Data provided:
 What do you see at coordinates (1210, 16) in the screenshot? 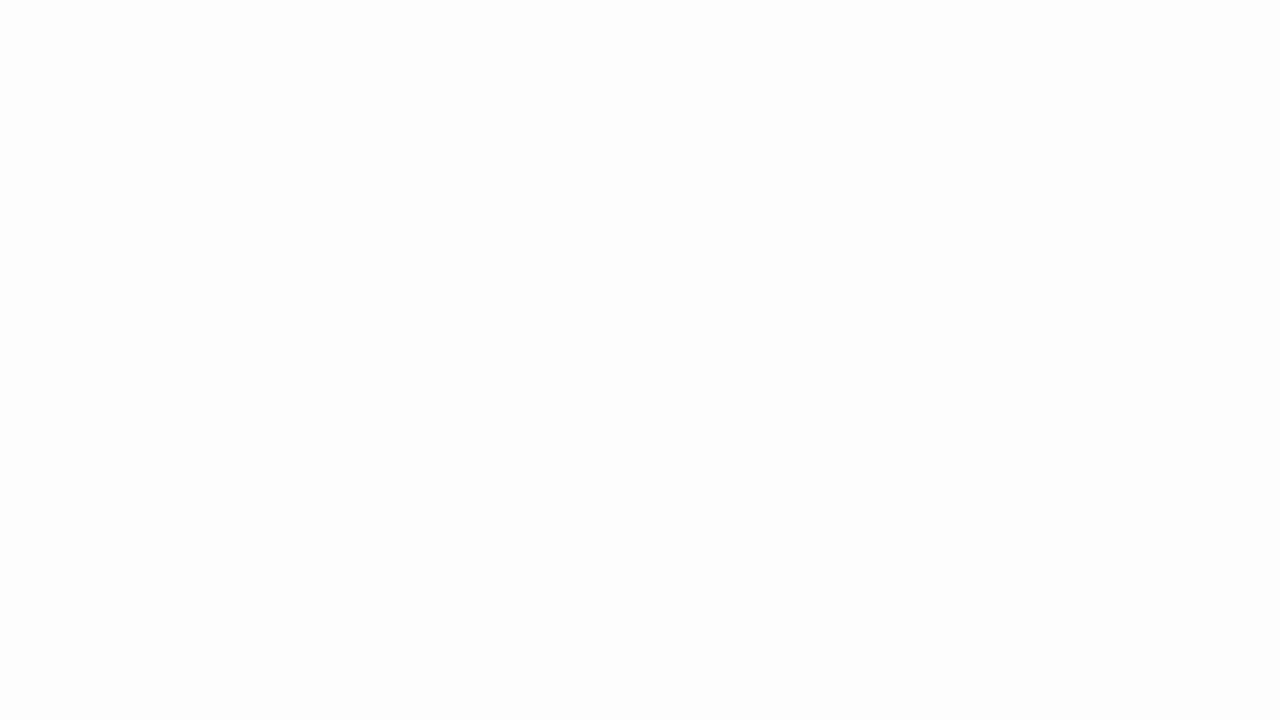
I see `Restore Down` at bounding box center [1210, 16].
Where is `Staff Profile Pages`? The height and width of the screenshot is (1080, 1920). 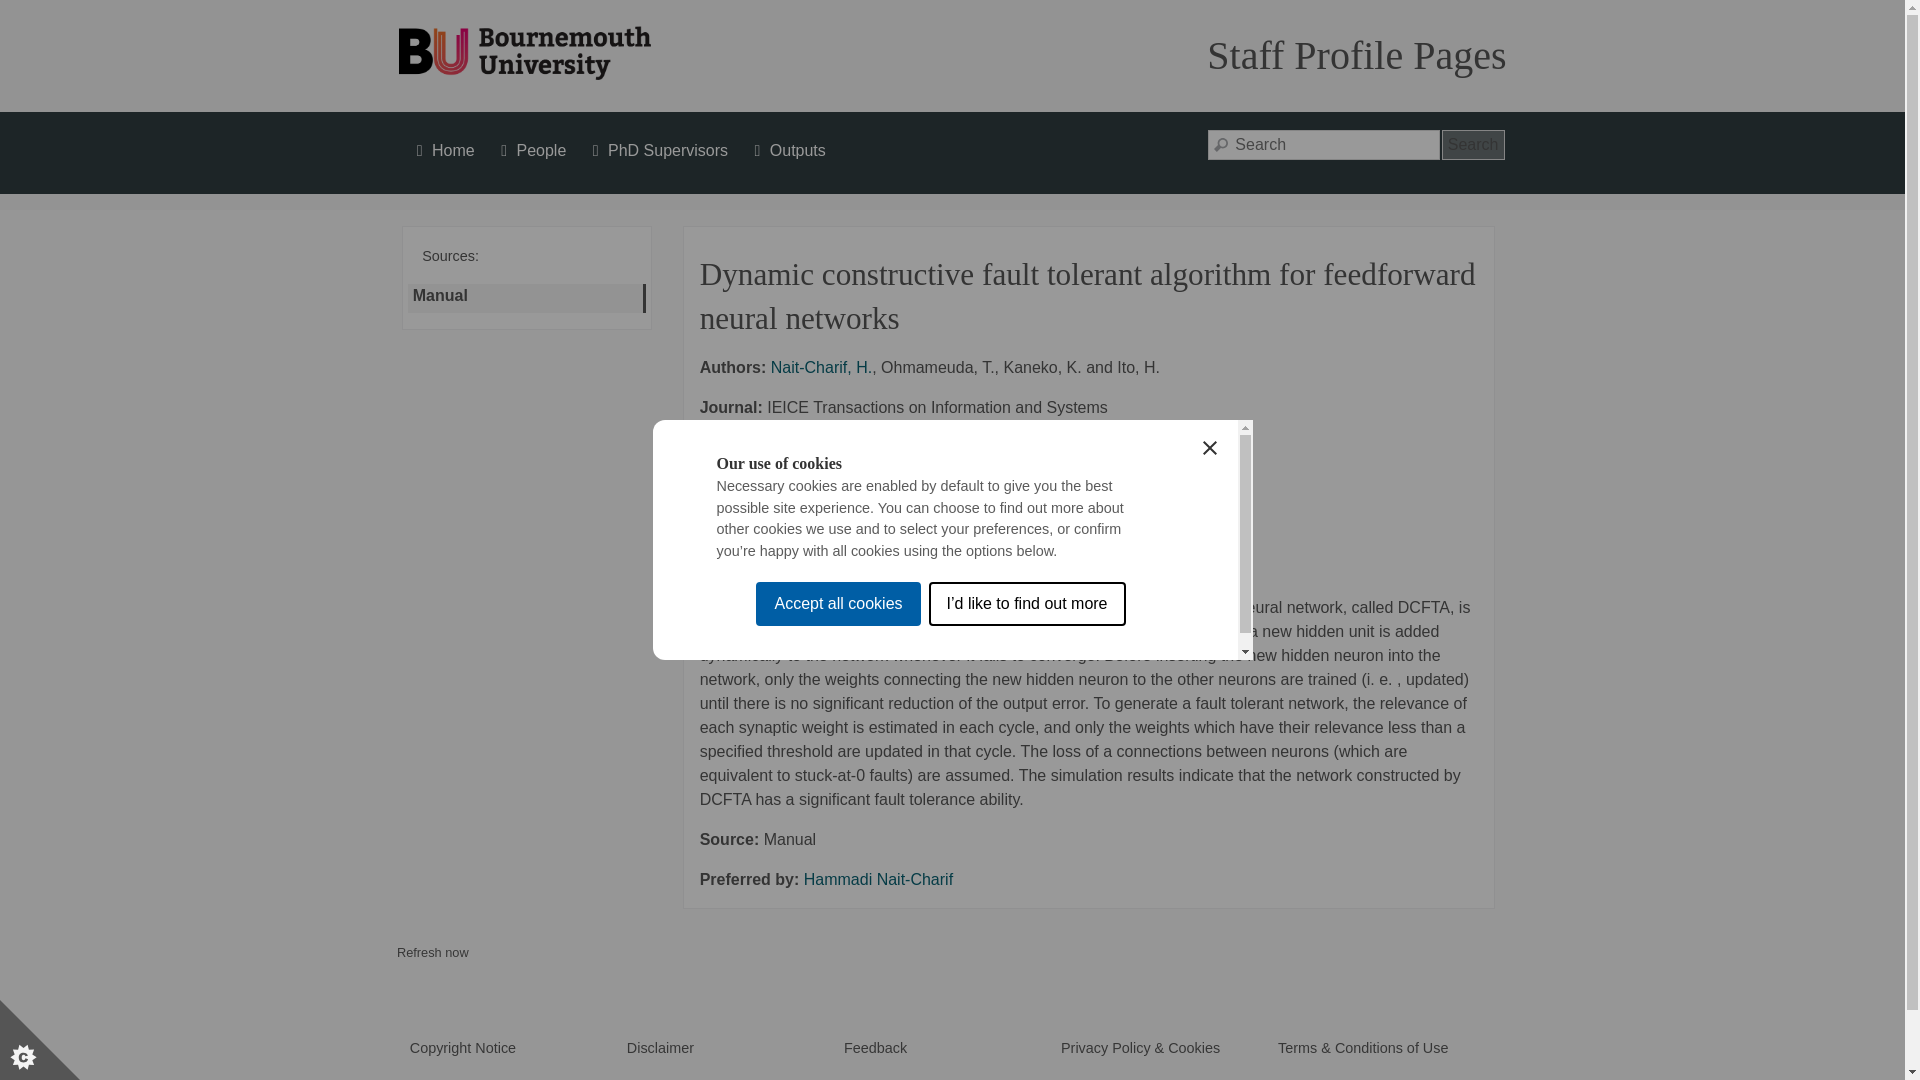 Staff Profile Pages is located at coordinates (1356, 55).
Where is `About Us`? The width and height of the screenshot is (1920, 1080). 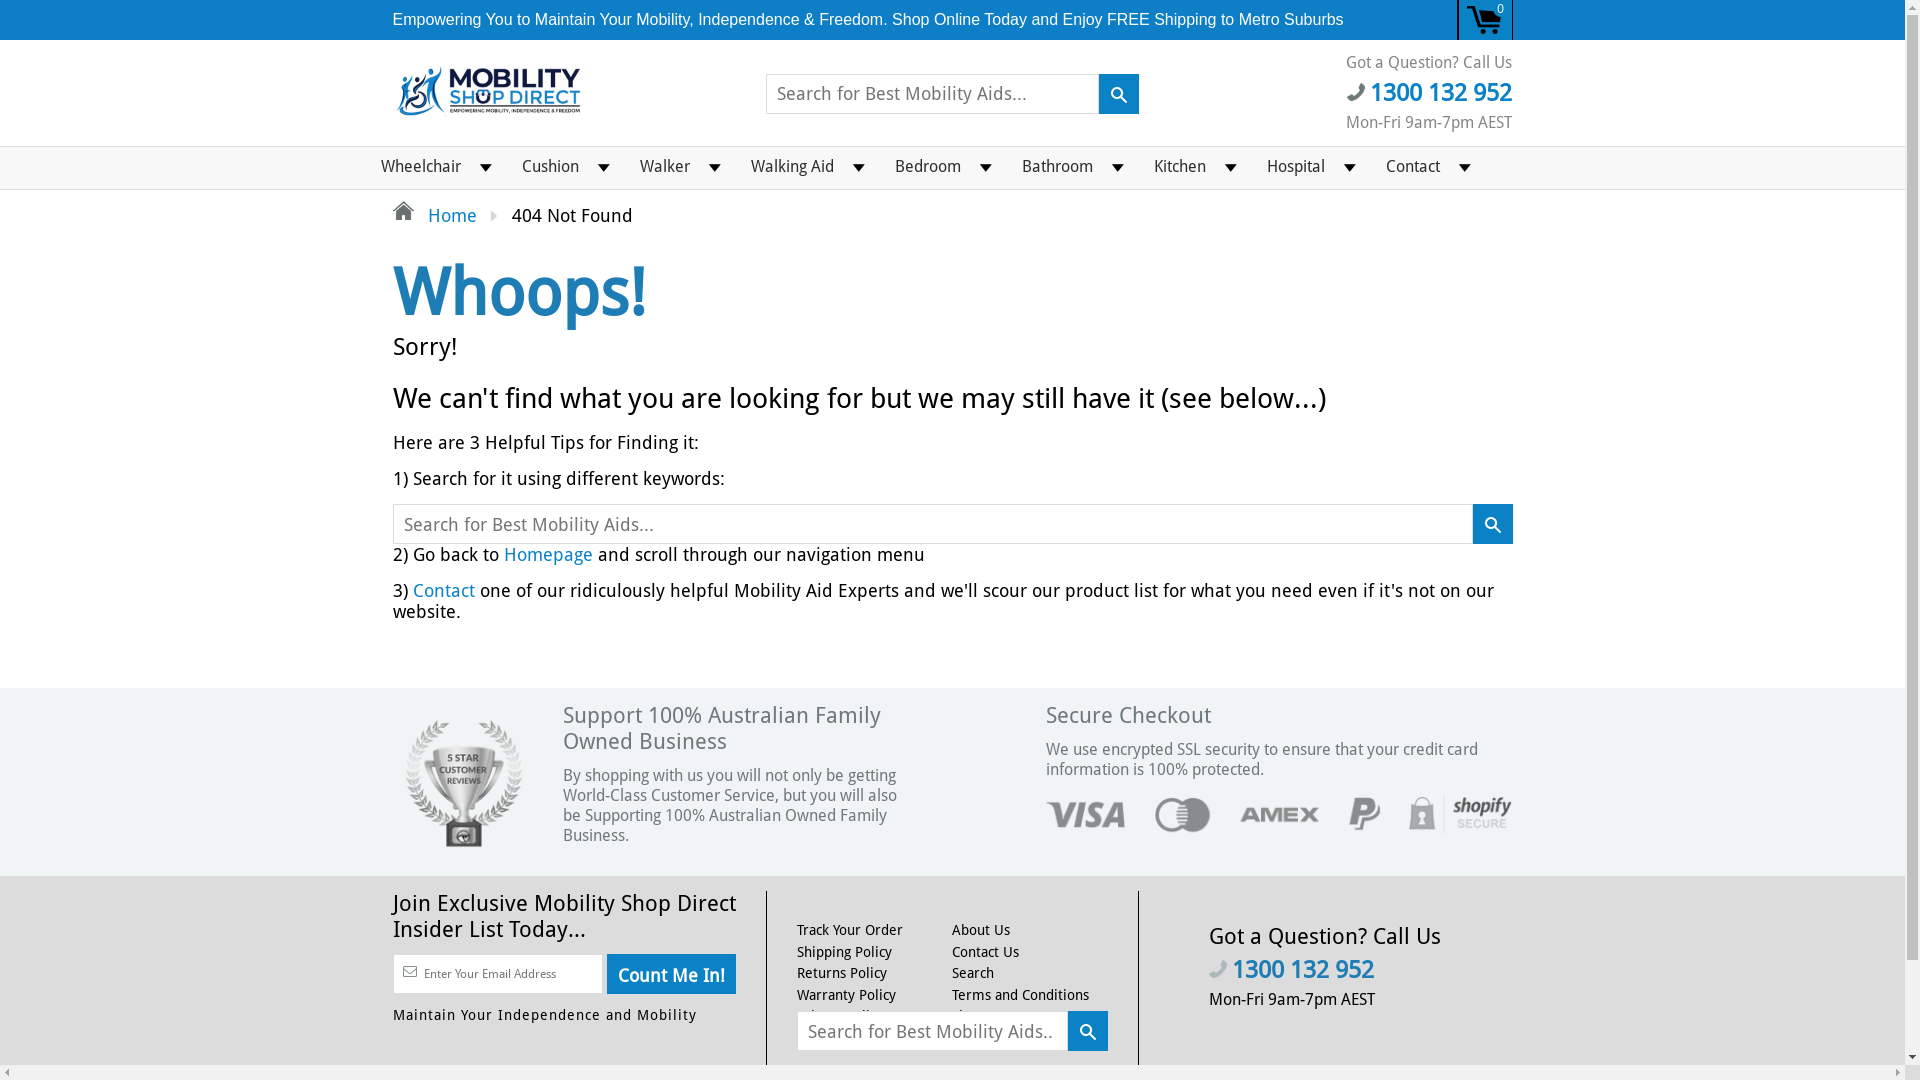
About Us is located at coordinates (980, 930).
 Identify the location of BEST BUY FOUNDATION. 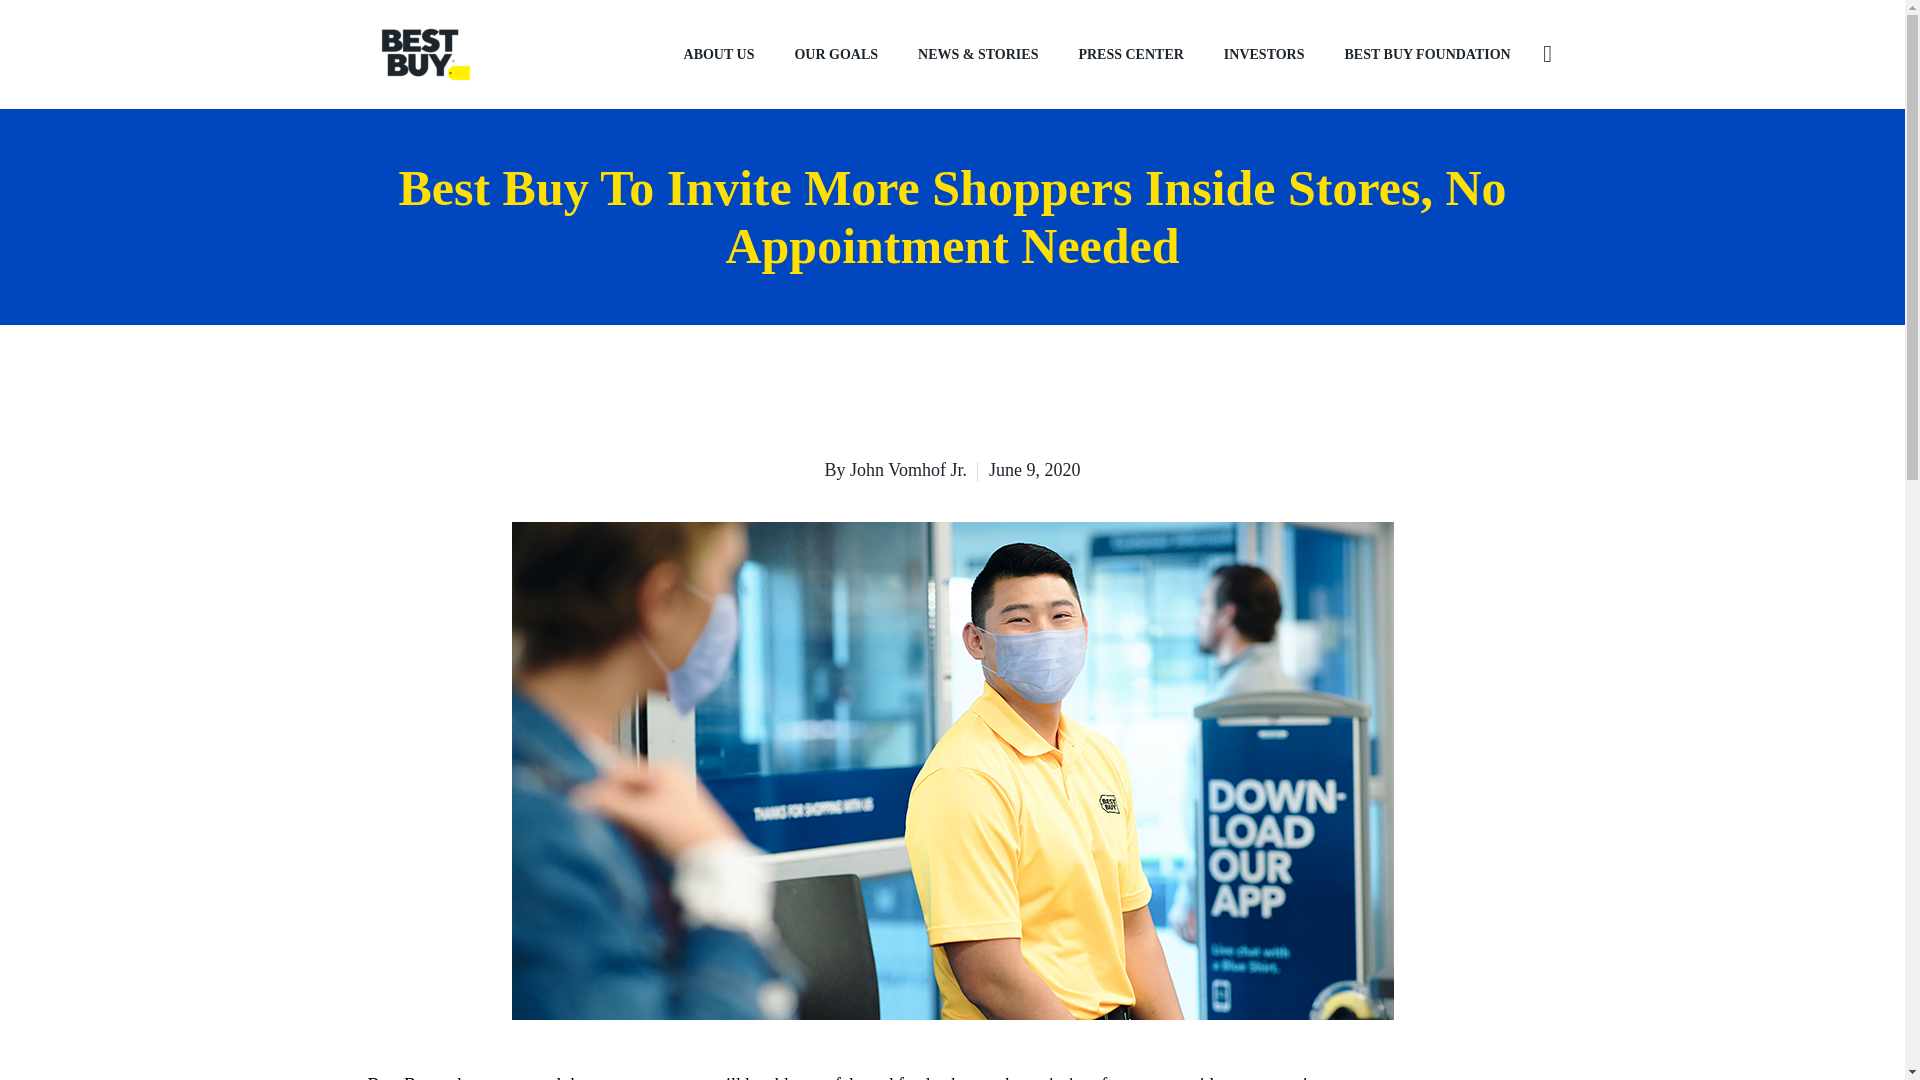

Your task:
Rewrite the entries as a numbered list, from the line containing "is (1920, 1080)." through the last line of the entries, with blank lines dropped. Leave the pictures out.

Full output:
1. Where is `About Us`? The width and height of the screenshot is (1920, 1080). 
2. About Us is located at coordinates (980, 930).
3.  Identify the location of BEST BUY FOUNDATION. 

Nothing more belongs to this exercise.